Rz. 44
Gesetzliche Haftpflichtbestimmungen privatrechtlichen Inhalts sind Rechtsnormen, die unabhängig von dem Willen der beteiligten Parteien an die Verwirklichung des Tatbestandes eines unter § 1 AVB fallenden Schadensereignisses Rechtsfolgen knüpfen, wobei an die Stelle des Schadensereignisses in der Vermögensschadenhaftpflichtversicherung der Verstoß tritt. Unter die gesetzlichen Haftpflichtbestimmungen fallen auch vertragliche und vertragsähnliche Schadensersatzansprüche (also nicht Erfüllungs- und Gewährleistungsansprüche), wenn sie gesetzlich begründet sind, mithin nach Grund und Höhe nicht auf dem Willen der Vertragsparteien beruhen. § 1 I Nr. 1 letzter Satz stellt dies noch einmal ausdrücklich klar. Die dort angesprochenen Fälle spielen in der Praxis durchaus eine bedeutende Rolle. Die Rückforderung von an den Anwalt geleisteter Gebühren – gleich aus welchem Rechtsgrund – ist kein versicherter Anspruch (§ 1 I Nr. 1 Satz 2 AVB). Das Gleiche gilt für den Anspruch des Mandanten auf Herausgabe von Fremdgeld gem. § 667 BGB. Auskunfts- und Herausgabeansprüche werden häufig gegen Testamentsvollstrecker, Nachlasspfleger etc. geltend gemacht, aber auch gegen Rechtsanwälte.
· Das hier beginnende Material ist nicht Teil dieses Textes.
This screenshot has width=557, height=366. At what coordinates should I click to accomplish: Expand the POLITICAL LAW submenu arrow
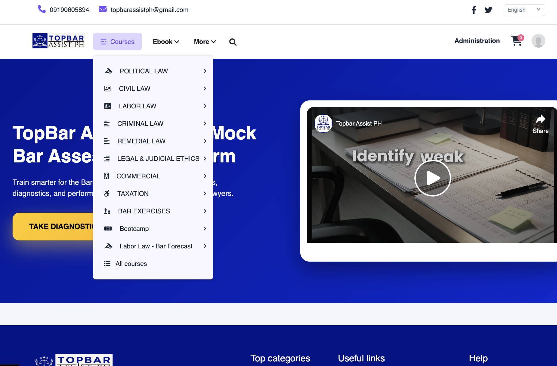pyautogui.click(x=205, y=71)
Auch dies sind keine Haftpflichtansprüche und lösen daher keinen Deckungsschutz über die Berufshaftpflichtversicherung aus. Das gilt dann auch für den Abwehranspruch.
Rz. 45
Die Haftung gem. § 179 Abs. 1 BGB liegt nahe am Erfüllungsanspruch; der "andere Teil" hat zumindest die Wahl, ob er Erfüllung oder Schadensersatz verlangen will. In einem Fall zur Architektenhaftung hatte der BGH allerdings erklärt, es handele sich deshalb um einen gem. AHB gedeckten Haftpflichtanspruch, weil die Rechtsfolgen des § 179 BGB unabhängig vom Willen der beteiligten Parteien an die Verwirklichung eines Schadenereignisses Rechtsfolgen knüpfe. Der Anspruch beruhe auf Gesetz und nicht auf Vertrag. Zu Recht kritisiert Prölss dieses Urteil. Der Anspruch aus § 179 Abs. 1 BGB sei ebenso wie z.B. der Anspruch gegen den aufgrund bloßer Anscheinsvollmacht Verpflichteten ein gesetzlicher Erfüllungsanspruch, der von § 1 AHB trotz dieses gesetzlichen Charakters nicht erfasst werde. Diese Auffassung trifft die Sache eher. Korrekterweise wird man differenzieren müssen. Jedenfalls wenn der Dritte den Primäranspruch aus dem Vertragsverhältnis geltend macht, das seiner Ansicht nach zwar mit dem Vertretenen abgeschlossen wurde, mangels Vertretungsmacht aber nicht zustande kam, handelt es sich um einen nicht gedeckten Erfüllungsanspruch. Der Inhalt dieses Anspruchs hängt von dem ab, was die Parteien miteinander vereinbart haben. Wählt der Dritte Schadensersatz, geht es gerade nicht um die Erfüllung des Vertrages, sondern um das enttäuschte Vertrauen auf die Vertretungsmacht und damit um Anspruchspositionen, die außerhalb der Vertragserfüllung liegen. Diese Ansprüche müssen als vom Versicherungsschutz gedeckt angesehen werden.
Rz. 46
Zu den gesetzlichen Haftpflichtbestimmungen zählen also v.a. die für Ersatzansprüche gegen den Anwalt so wichtigen Regeln über die Pflichtverletzung gem. § 280 BGB. Wird hingegen ein Rechtsanwalt nach dem Veranlasserprinzip gem. § 49 GKG a.F. (jetzt § 22 GKG) für Gerichtskosten haftbar gemacht, die durch Einleitung eines Verfahrens für einen Mandanten entstanden sind, hinsichtlich dessen er keine Vollmacht nachweisen kann, ist der Berufshaftpflichtversicherer nicht eintrittspflichtig, weil die Kostenschuldnerschaft aus einem Verhältnis öffentlich-rechtlicher Art herrührt.